Work order »
Please output all of the entries exactly and omit any images they hold.

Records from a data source
————

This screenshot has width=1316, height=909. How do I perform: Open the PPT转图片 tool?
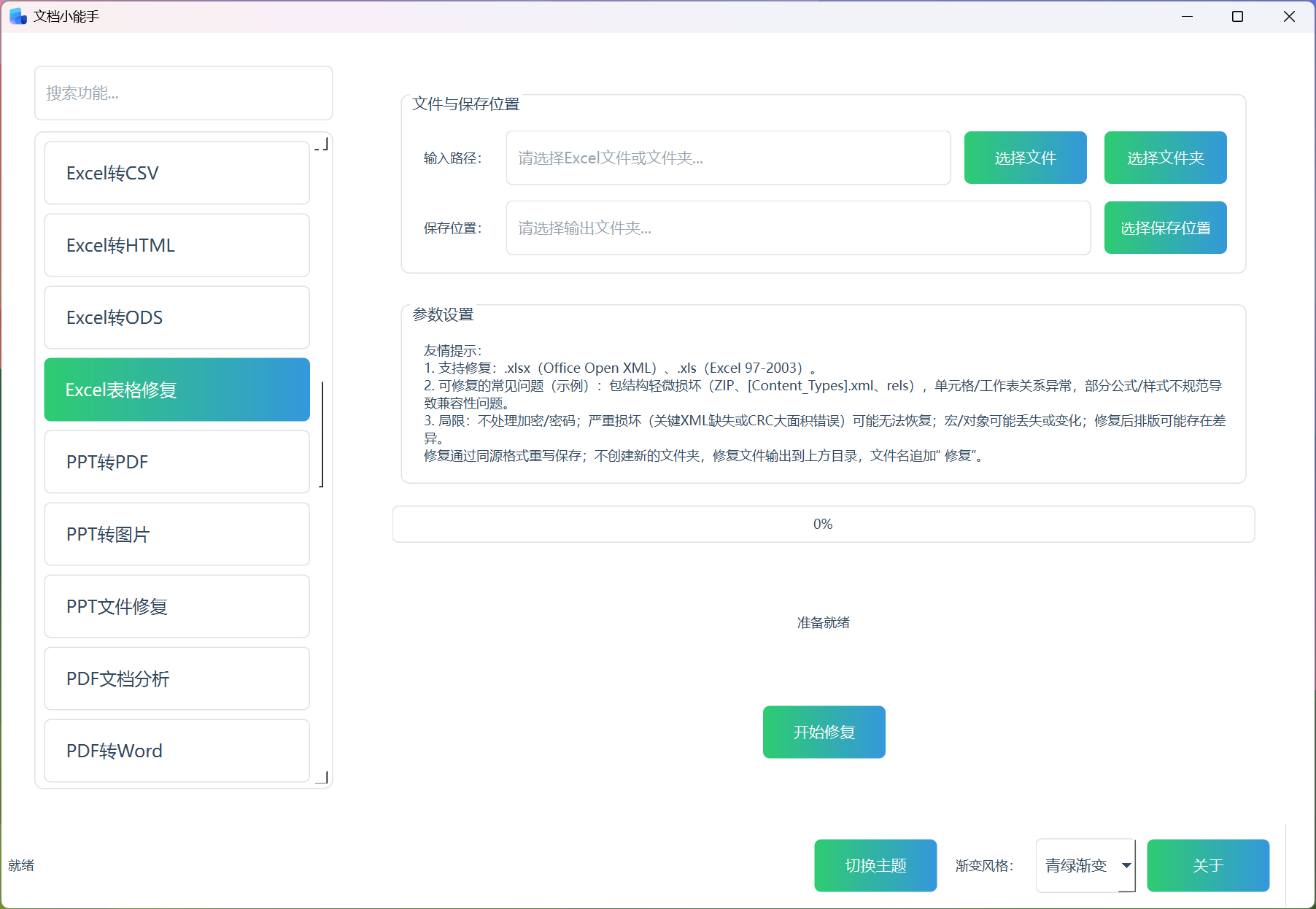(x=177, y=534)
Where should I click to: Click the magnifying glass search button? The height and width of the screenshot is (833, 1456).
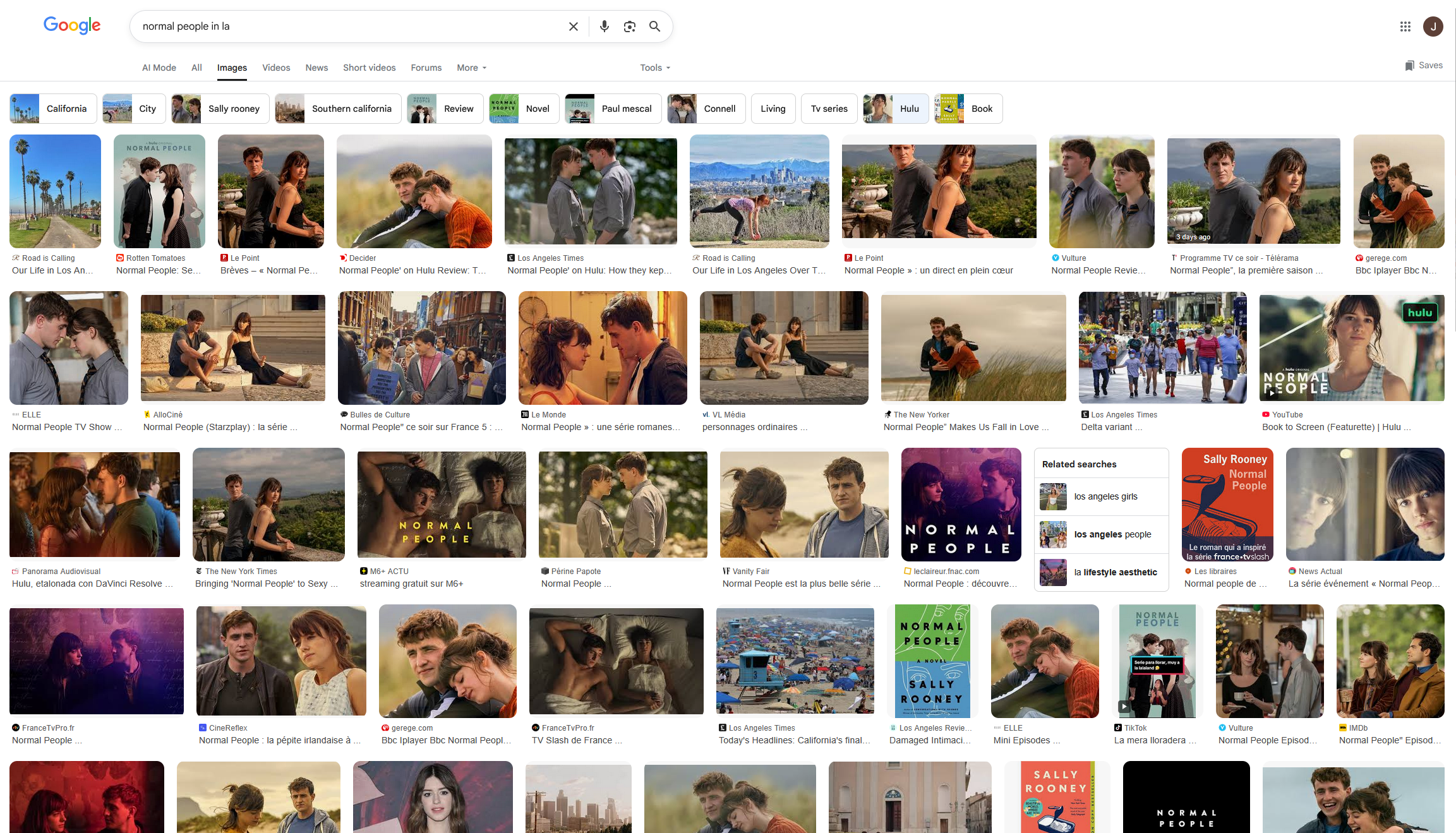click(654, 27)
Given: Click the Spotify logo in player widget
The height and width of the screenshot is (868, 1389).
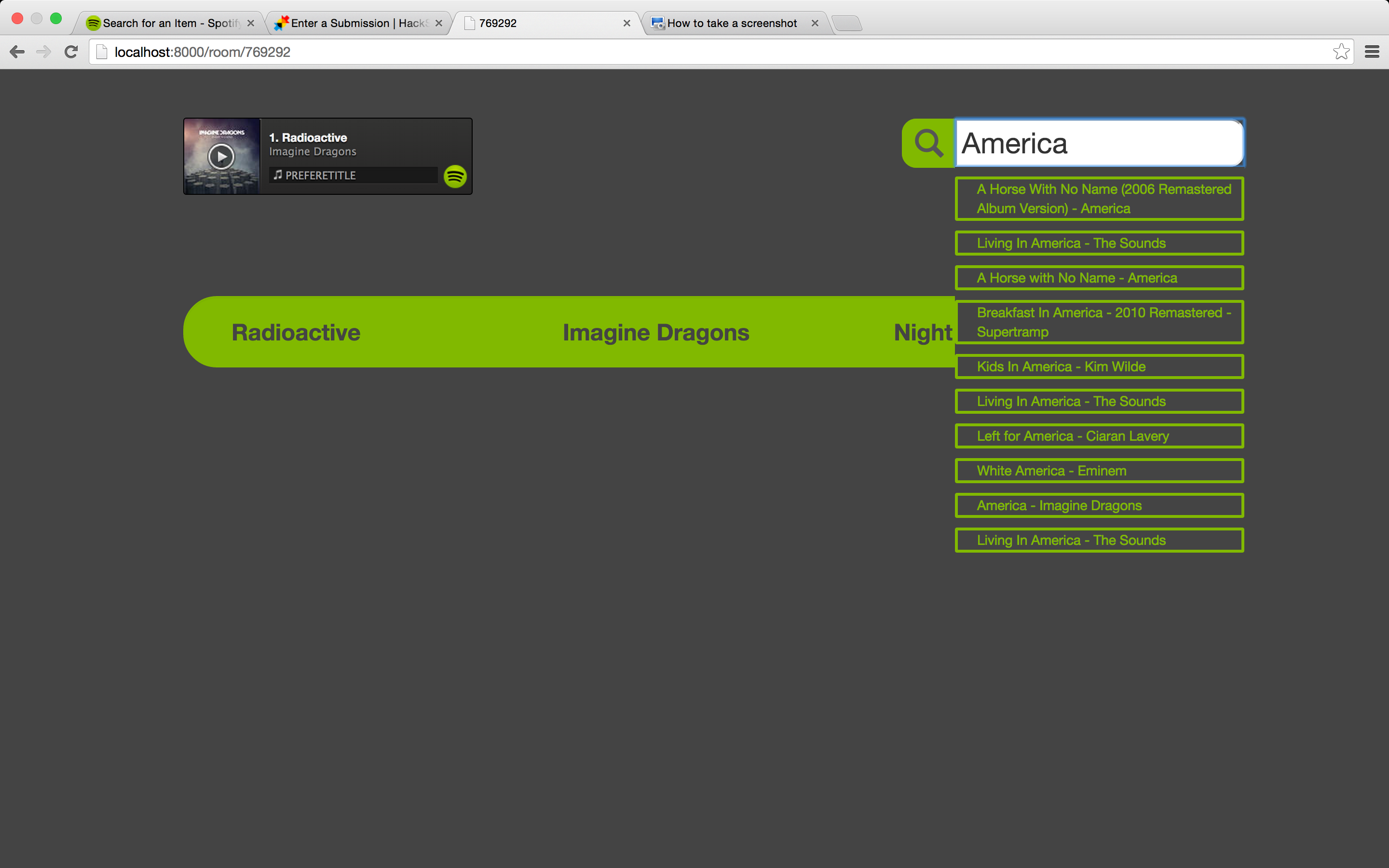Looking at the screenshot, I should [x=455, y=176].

————

Result »
This screenshot has width=1316, height=909. How do I perform: Open the PPT转图片 tool?
(x=177, y=534)
Where should I click to: Click the magnifying glass search button? The height and width of the screenshot is (833, 1456).
click(654, 27)
Given: Click the Spotify logo in player widget
The height and width of the screenshot is (868, 1389).
Looking at the screenshot, I should [x=455, y=176].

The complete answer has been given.